Aus Österreich wurden zuletzt zum wiederholten Mal menschliche Überreste, Gebeine aus den anthropologischen Sammlungen, an Māori aus Neuseeland repatriiert. Anfang des Jahres ließ Kulturstaatssekretärin Andrea Mayer (Grüne) eine international besetzte Kommission einrichten, die Empfehlungen für den Umgang mit kolonial belastetem Kulturgut erarbeiten soll. Den Vorsitz führt Jonathan Fine, Direktor des Weltmuseums, das mit seinen Sammlungen aus allen Teilen der Welt hauptbetroffen ist.
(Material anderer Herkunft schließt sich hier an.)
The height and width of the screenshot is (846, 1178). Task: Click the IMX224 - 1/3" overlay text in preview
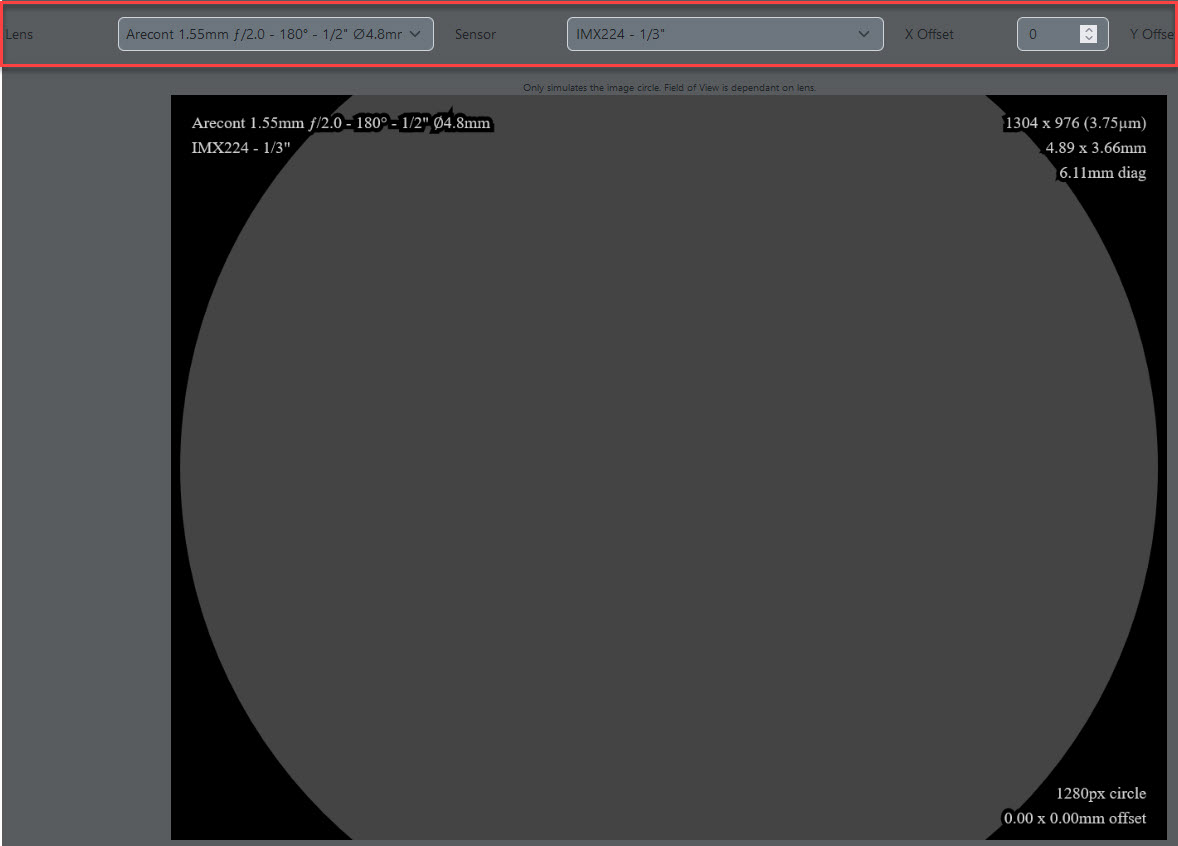(241, 147)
Federführend von der Ex-Weltmuseum-Kuratorin Barbara Plankensteiner, nunmehr Leiterin des Hamburger Museums am Rothenbaum, initiiert, wurde nun erstmalig eine öffentlich zugängliche digitale Datenbank zu den Benin-Bronzen erarbeitet. Unter digitalbenin.org kann man nach jedem der gut 5.200 Objekte suchen, deren Provenienz und aktuellen Aufenthalt überprüfen. Jeweils über 1.000 Objekte lagern in deutschen und britischen Museen – aus einem britischen Kolonialkrieg im Jahr 1897 stammt mit 1.400 Objekten auch die größte Gruppe von entwendeten Objekten.

202 Objekte in Wien

Die meisten übrigen Objekte gingen durch die Hände von Händlern, Sammlern, Wissenschaftern, ihre legitime Erwerbung zu überprüfen ist oft Interpretationssache. Im Weltmuseum Wien geht es um 202 Objekte. Jonathan Fine, der digitalbenin.org in einem Hintergrundgespräch mit Journalisten vorstellte, gab zudem einen Zwischenstand der Arbeit seines Expertengremiums.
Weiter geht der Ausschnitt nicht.